Peptides for ADHD: Semax, Selank & Cognitive Research

Attention Deficit Hyperactivity Disorder (ADHD) is a neurodevelopmental condition characterised by persistent inattention, impulsivity, and (in some presentations) hyperactivity, with onset in childhood and frequent persistence into adulthood. In the UK, it is estimated to affect 3–4% of adults — many of whom are undiagnosed or on long NHS waiting lists for assessment.

The neurobiological basis of ADHD involves dysregulation of dopaminergic and noradrenergic systems, particularly in the prefrontal cortex — the brain region responsible for executive function, working memory, impulse control and sustained attention. First-line pharmacological treatments (methylphenidate, lisdexamfetamine, atomoxetine) work by enhancing dopamine and/or noradrenaline signalling in these circuits.

Where research peptides enter the picture: Several peptides have been studied for their effects on brain-derived neurotrophic factor (BDNF), neuroplasticity, and dopaminergic/noradrenergic tone — mechanisms that overlap with ADHD pathophysiology. The two most researched in this context are Semax and Selank, both developed in Russia and studied primarily in Eastern European research settings.

It is critical to state from the outset: no peptide has been approved anywhere as a treatment for ADHD, and none should be considered a substitute for evidence-based ADHD assessment and treatment. The interest in these compounds is exploratory and research-based.

Semax is a synthetic analogue of the ACTH(4–10) fragment — a portion of adrenocorticotrophic hormone.
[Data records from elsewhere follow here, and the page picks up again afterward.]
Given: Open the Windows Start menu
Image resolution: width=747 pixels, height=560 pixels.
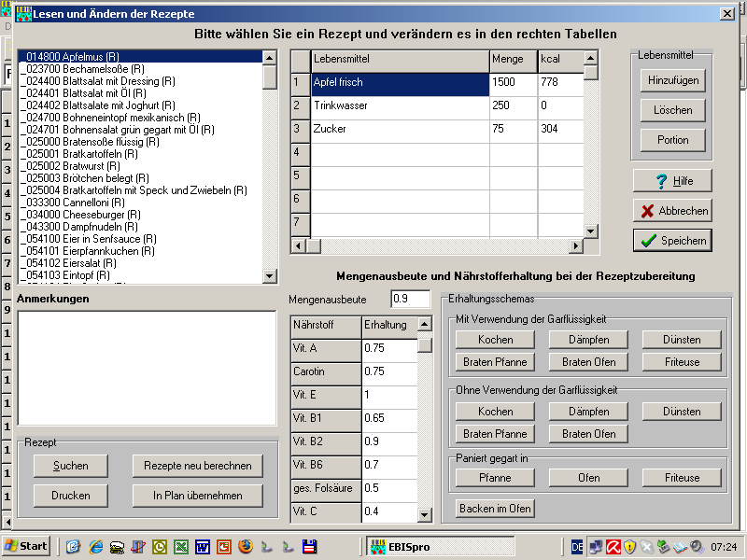Looking at the screenshot, I should pos(26,546).
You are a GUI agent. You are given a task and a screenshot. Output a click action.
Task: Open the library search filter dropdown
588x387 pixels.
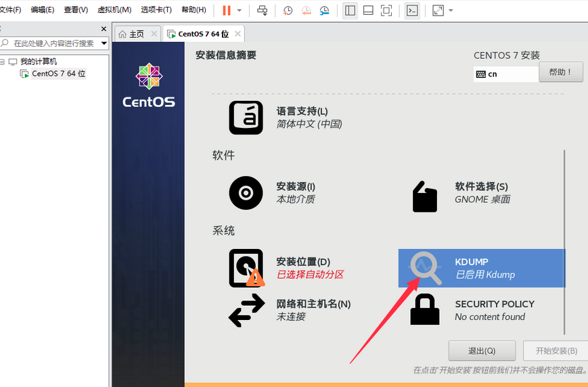coord(104,43)
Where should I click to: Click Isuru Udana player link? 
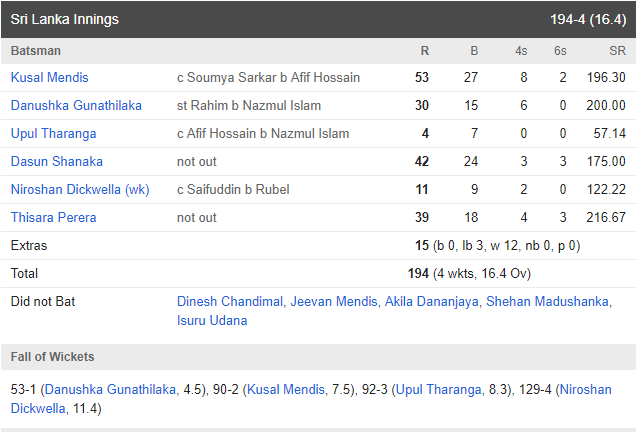pyautogui.click(x=212, y=321)
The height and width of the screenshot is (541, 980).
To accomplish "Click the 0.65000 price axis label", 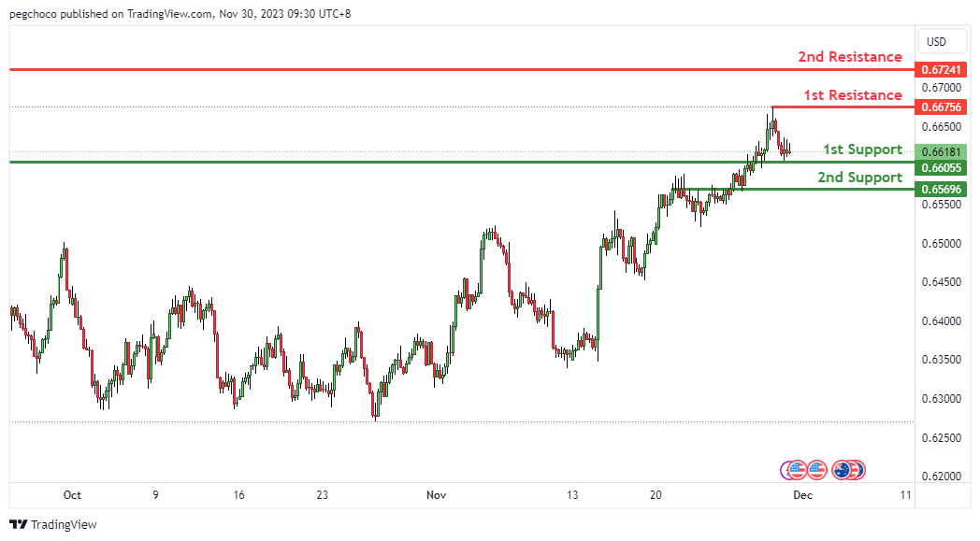I will pyautogui.click(x=941, y=244).
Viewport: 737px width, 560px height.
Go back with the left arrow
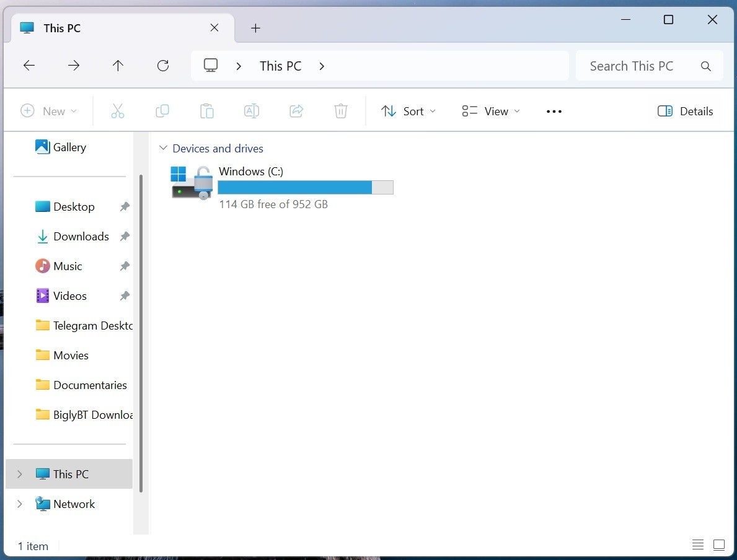tap(29, 66)
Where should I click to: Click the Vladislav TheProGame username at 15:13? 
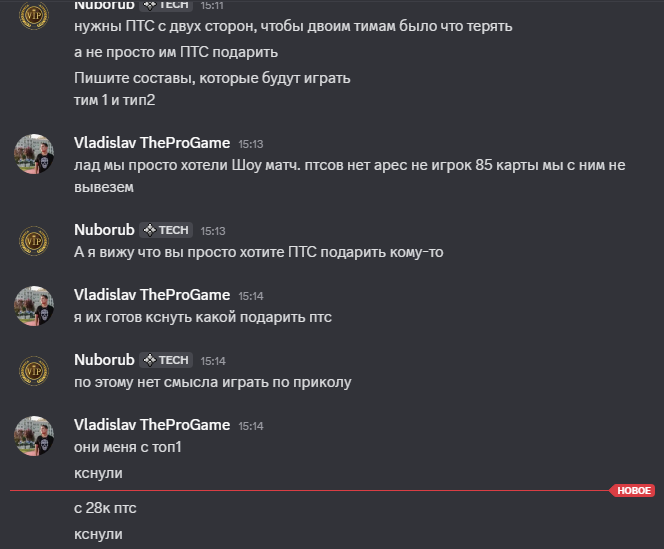[152, 143]
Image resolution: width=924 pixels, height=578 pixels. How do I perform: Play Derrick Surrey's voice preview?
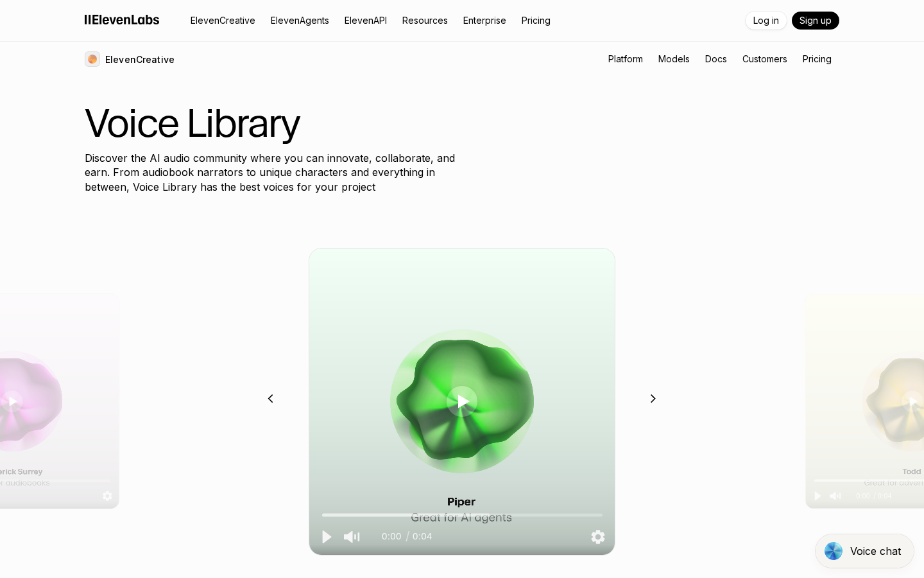pos(12,401)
It was developed at the Russian Institute of Molecular Genetics in the 1980s and has been used clinically in Russia for stroke rehabilitation, cognitive decline, and as a nootropic, though it is not licensed by the MHRA or EMA for any indication.

Proposed mechanisms relevant to ADHD: - BDNF upregulation: Semax has been shown in animal and limited human studies to increase BDNF expression in the hippocampus and prefrontal cortex — BDNF is critical for synaptic plasticity and learning - Dopaminergic modulation: Preclinical studies suggest Semax influences dopamine turnover in fronto-striatal circuits — the same circuits implicated in ADHD - Nootropic and attention effects: Studies in healthy volunteers and patients with ischaemic stroke have reported improvements in attention, working memory, and information processing speed - Neuroprotection: Semax has demonstrated neuroprotective effects in rodent models of neuronal damage through anti-inflammatory and antioxidant mechanisms

Limitations of the evidence: - Most Semax studies are Russian-language, small-scale, and not conducted to current Western regulatory trial standards - No randomised controlled trials in ADHD populations have been conducted; extrapolation from nootropic or stroke research is indirect - Semax is typically administered intranasally (as nasal drops) — an unusual route that affects bioavailability and reproducibility

Selank is a synthetic heptapeptide analogue of tuftsin, an endogenous immunomodulatory peptide. Like Semax, it was developed in Russia and has been investigated primarily for anxiety and cognitive performance. It is used in Russia as a licensed anxiolytic, but has no MHRA or EMA licence and is classified as a research compound in the UK.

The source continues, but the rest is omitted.